Bernie Tiede (Jack Black) is an impossibly sweet assistant undertaker with an insatiable need to please customers, mourners, townsfolk, and the small legion of “little old ladies” filling the pews and hairdressers’ chairs of Carthage, Texas. Smoothing out every wrinkle of the funeral and graveside service, Bernie beautifies the deceased with exacting care, attends to the bereaved like an adoring son, and provides follow up that has nearly every widow in Carthage eating out of the palms of his perfectly manicured hands. Bernie desperately needs to be loved, and the folks of Carthage need him.

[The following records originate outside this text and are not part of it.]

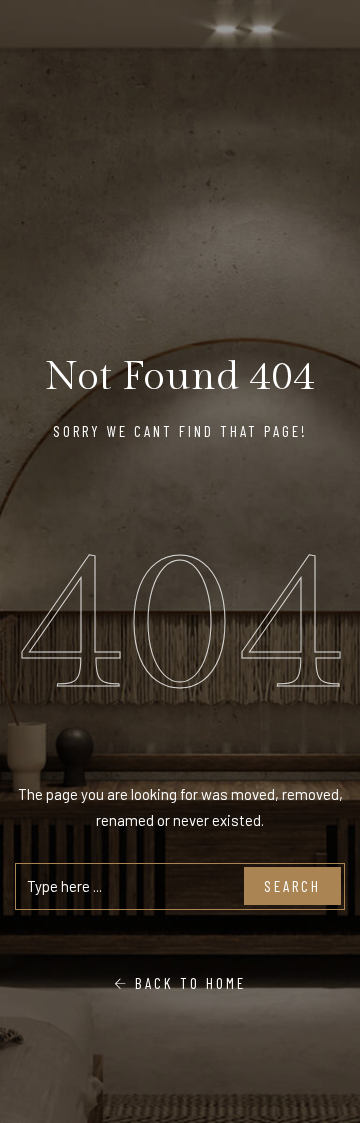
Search (292, 886)
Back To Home (187, 983)
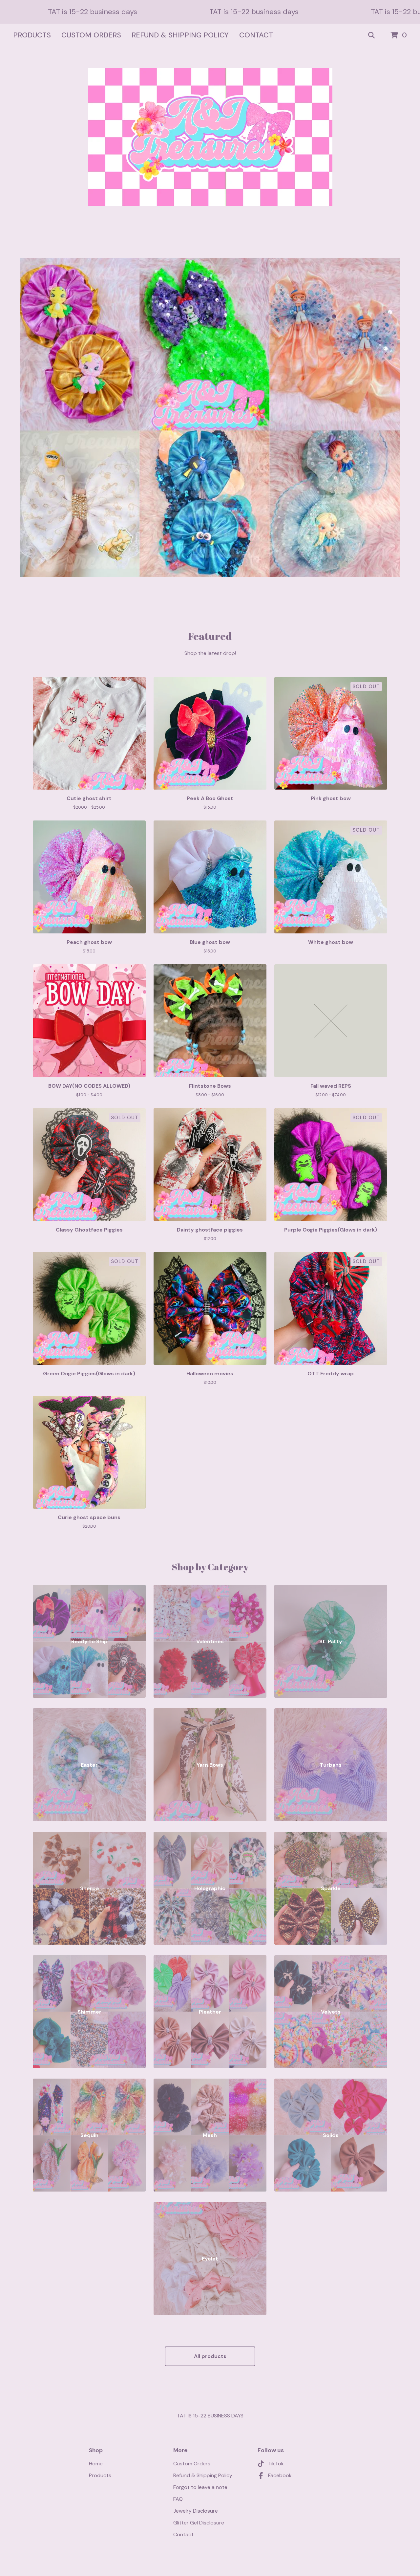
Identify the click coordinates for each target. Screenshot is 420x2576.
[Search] (371, 35)
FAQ (178, 2499)
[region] (210, 12)
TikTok (276, 2463)
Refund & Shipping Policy (180, 35)
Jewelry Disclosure (195, 2510)
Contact (256, 35)
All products (210, 2356)
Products (32, 35)
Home (96, 2463)
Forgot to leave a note (200, 2487)
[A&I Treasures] (210, 137)
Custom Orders (91, 35)
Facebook (280, 2475)
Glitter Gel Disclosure (198, 2522)
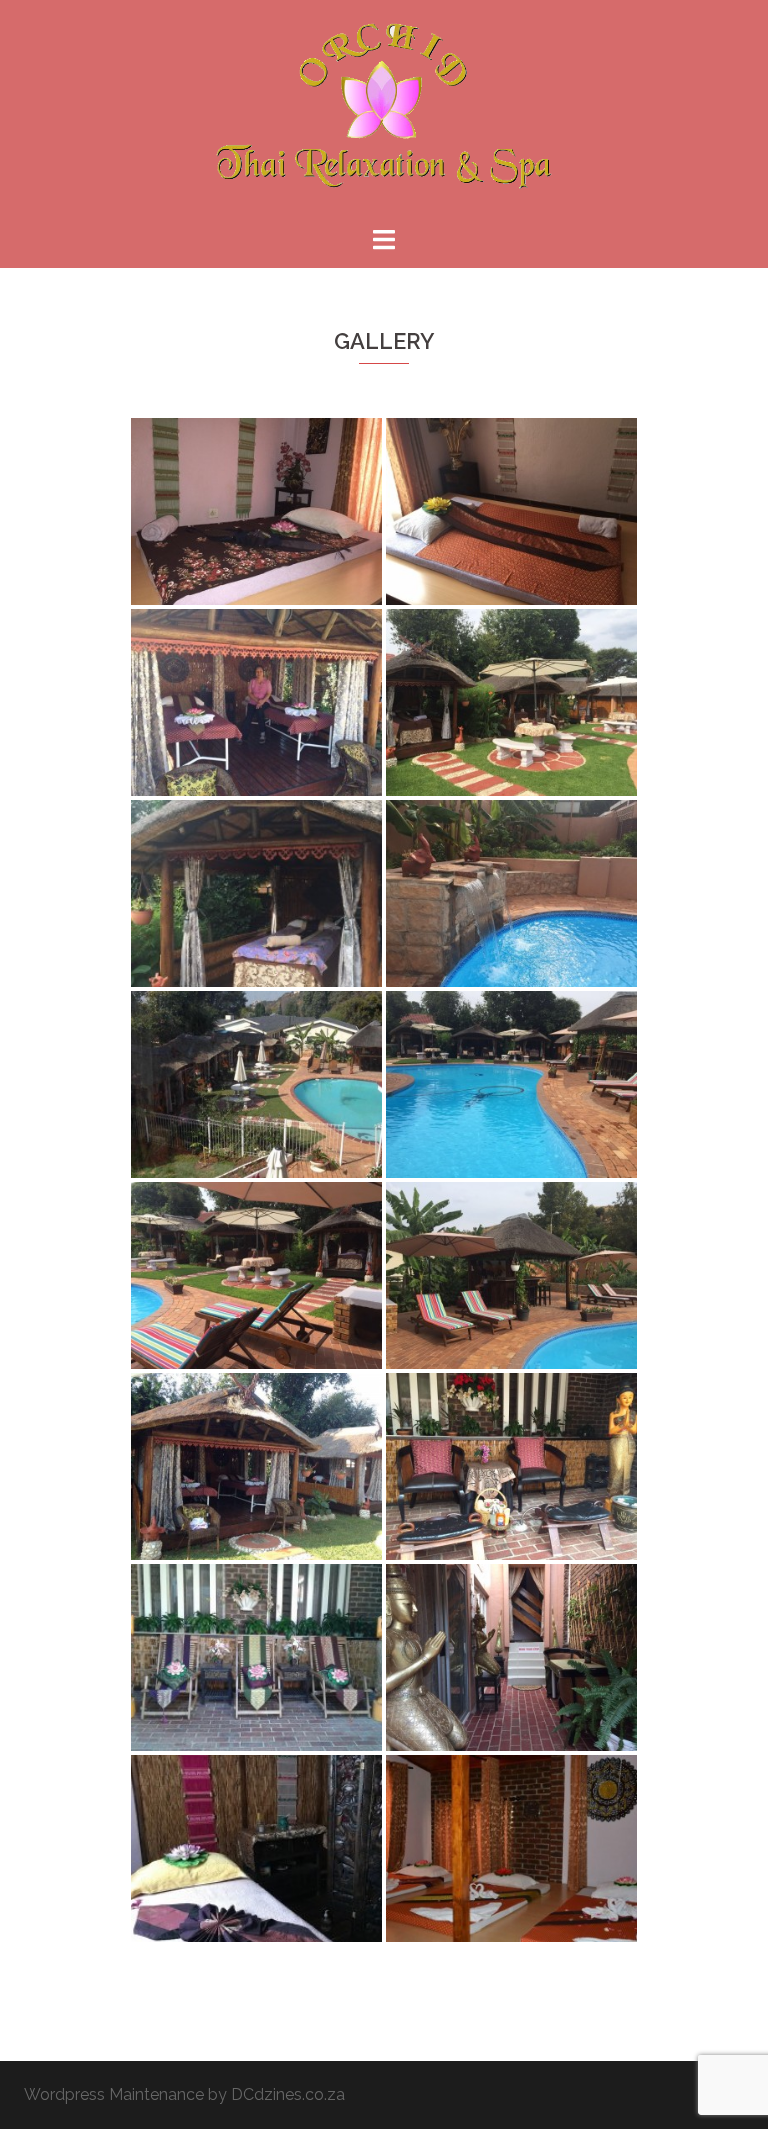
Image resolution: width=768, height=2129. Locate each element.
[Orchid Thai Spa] (383, 111)
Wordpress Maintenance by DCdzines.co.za (184, 2094)
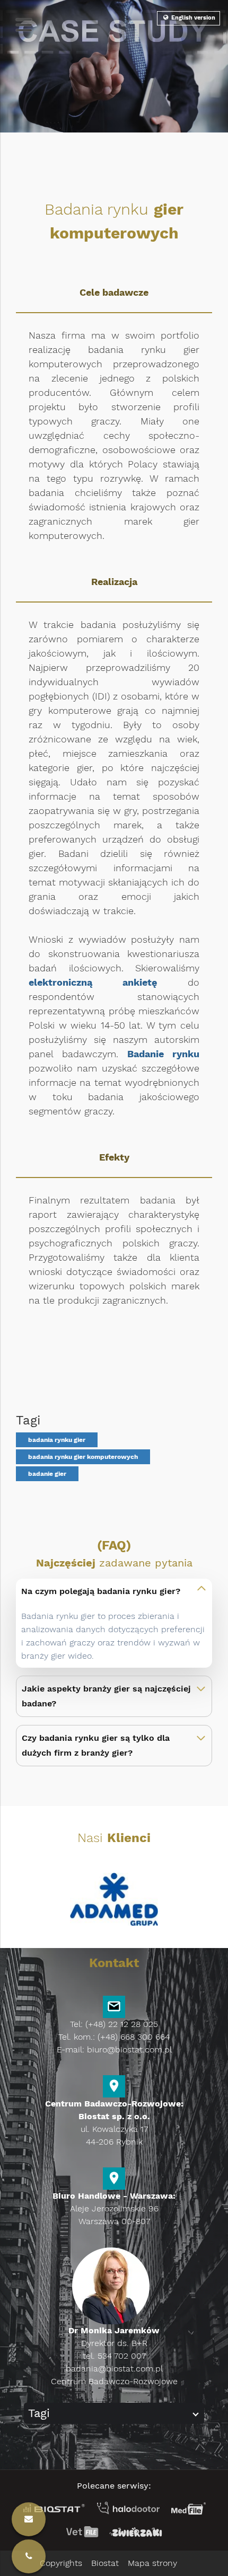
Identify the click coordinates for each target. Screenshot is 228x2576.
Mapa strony (152, 2563)
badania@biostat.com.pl (114, 2368)
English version (192, 17)
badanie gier (47, 1473)
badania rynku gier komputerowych (83, 1456)
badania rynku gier (56, 1440)
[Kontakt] (29, 2556)
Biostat (105, 2563)
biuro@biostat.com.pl (129, 2049)
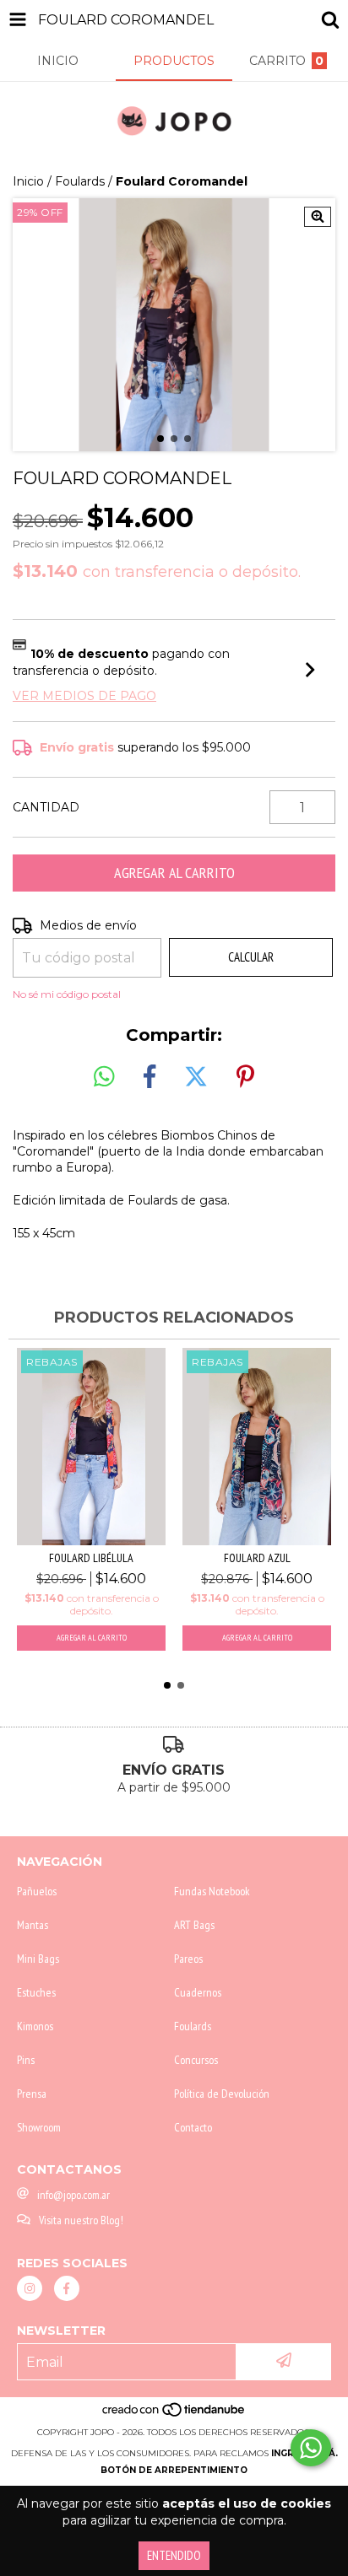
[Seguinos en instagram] (29, 2288)
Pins (26, 2059)
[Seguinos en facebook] (66, 2288)
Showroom (39, 2127)
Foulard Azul (257, 1558)
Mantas (32, 1924)
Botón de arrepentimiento (174, 2470)
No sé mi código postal (67, 994)
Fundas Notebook (212, 1891)
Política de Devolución (221, 2093)
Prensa (31, 2093)
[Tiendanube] (174, 2415)
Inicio (28, 181)
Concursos (196, 2059)
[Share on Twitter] (196, 1077)
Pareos (188, 1958)
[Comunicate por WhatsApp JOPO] (311, 2447)
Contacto (193, 2127)
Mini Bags (38, 1958)
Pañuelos (37, 1891)
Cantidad (46, 807)
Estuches (36, 1992)
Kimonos (35, 2026)
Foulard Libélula (91, 1558)
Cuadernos (197, 1992)
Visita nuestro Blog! (81, 2220)
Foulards (80, 181)
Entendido (174, 2555)
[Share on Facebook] (149, 1077)
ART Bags (194, 1924)
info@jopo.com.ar (73, 2194)
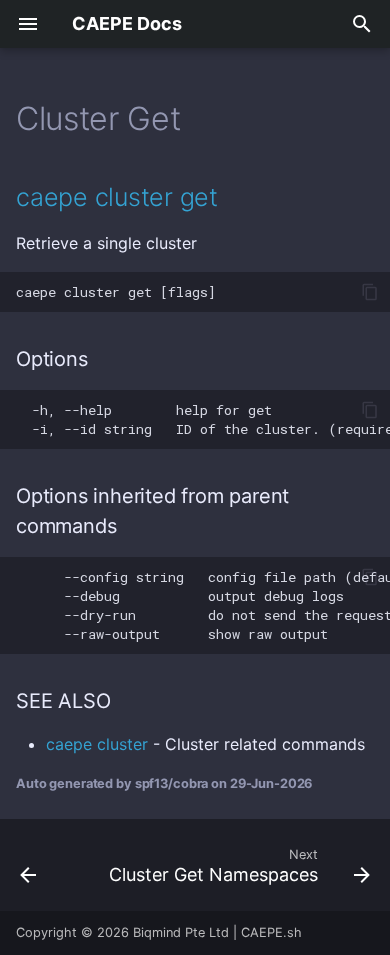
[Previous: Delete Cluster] (28, 865)
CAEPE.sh (271, 932)
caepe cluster (97, 744)
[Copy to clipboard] (370, 292)
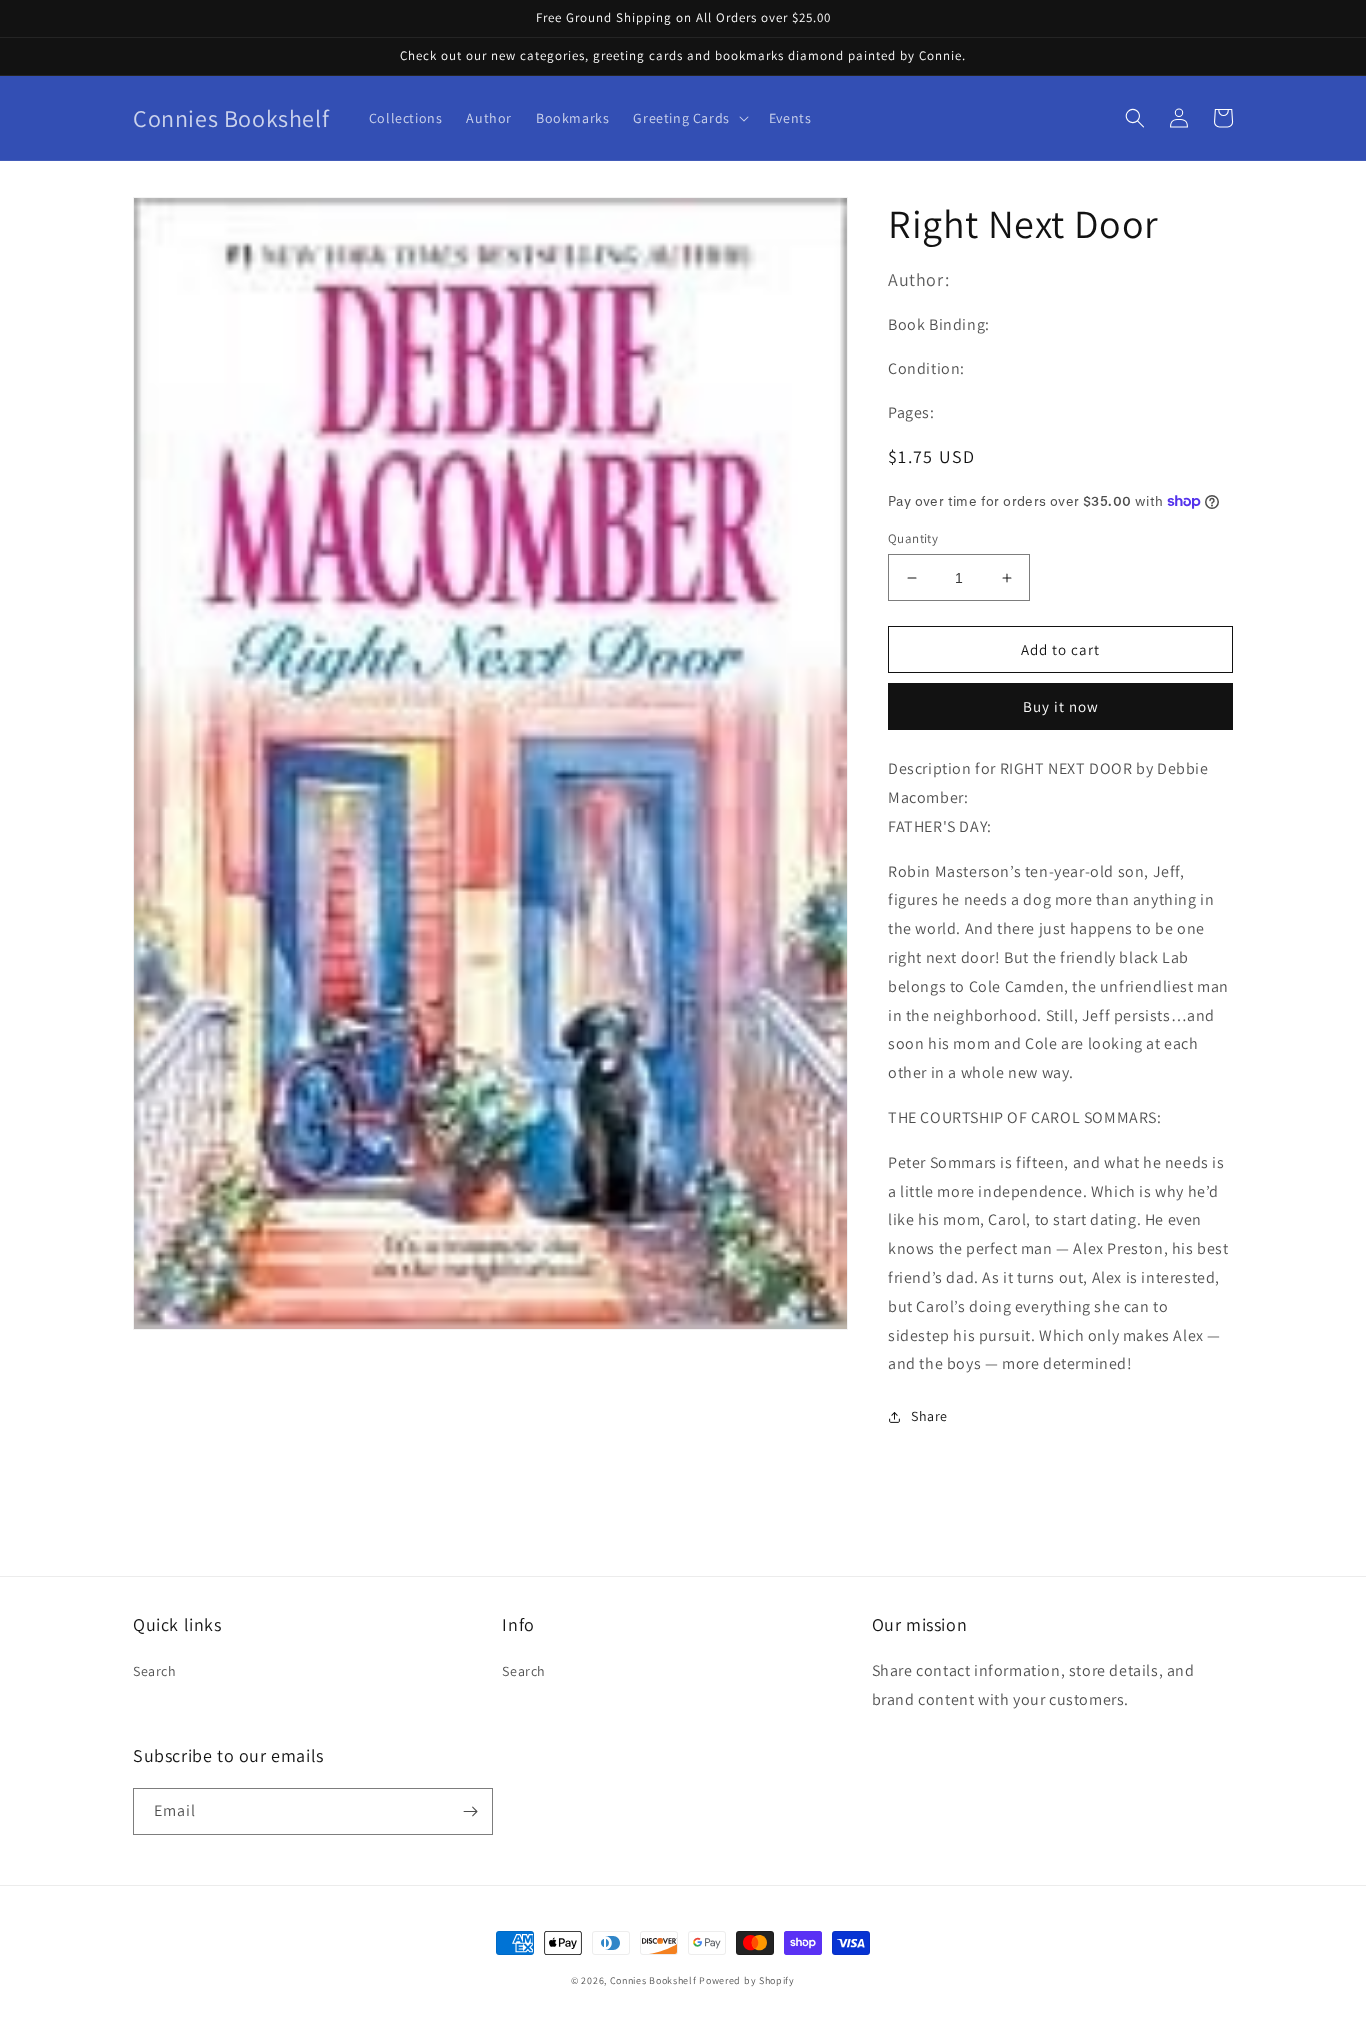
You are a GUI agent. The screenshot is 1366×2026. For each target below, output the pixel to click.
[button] (688, 118)
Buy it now (1061, 706)
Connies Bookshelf (653, 1980)
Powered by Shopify (747, 1980)
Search (155, 1671)
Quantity (913, 538)
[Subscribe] (470, 1811)
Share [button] (929, 1416)
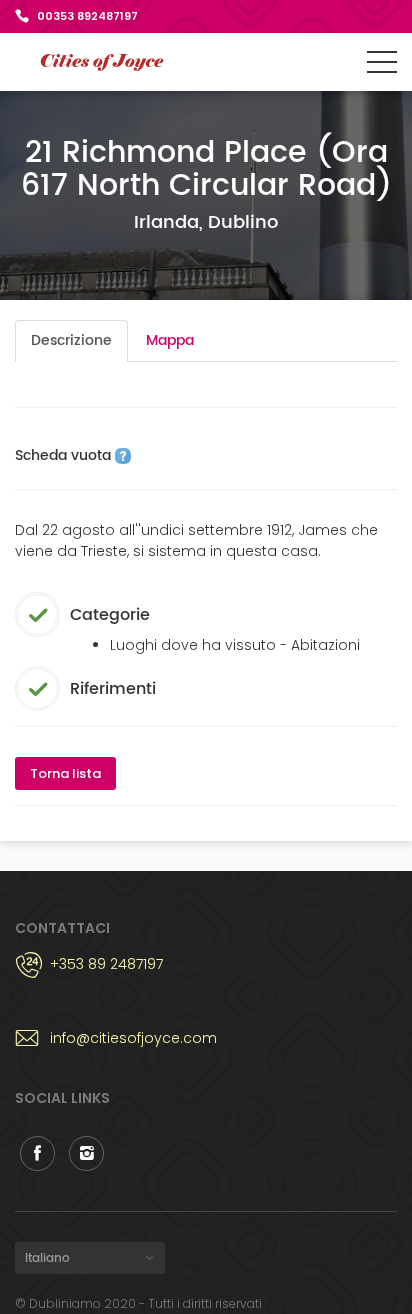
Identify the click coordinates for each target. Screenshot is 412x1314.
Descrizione (71, 340)
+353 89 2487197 (106, 964)
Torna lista (65, 773)
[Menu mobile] (382, 66)
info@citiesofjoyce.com (133, 1038)
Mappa (170, 340)
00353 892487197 (87, 16)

But of all the needy widows in Carthage, Marjorie Nugent (Shirley MacLaine) is perhaps the neediest, and also the meanest and richest. When Bernie sets his cap to win her love, it is a tough campaign, but one that secures great prizes, including expensive dinners, trips, and access to her bank accounts. Still, need is not love, and Marjorie’s hunger for Bernie’s undivided attention begins to strangle the Pied Piper of Carthage, who needs the affection and attention of the whole town, not just Marjorie’s.
In the end Bernie and Marjorie’s competing needs lead to her violent death—at the hands of Carthage’s most beloved citizen. Still, even after Marjorie’s body turns up in the freezer and Bernie confesses to shooting her four times in the back, the townsfolk refuse to abandon their beloved Bernie. After all, they need the “eggs.”
This article appeared in the August 2012 issue of U.S. Catholic (Vol. 77, No. 8, page 42).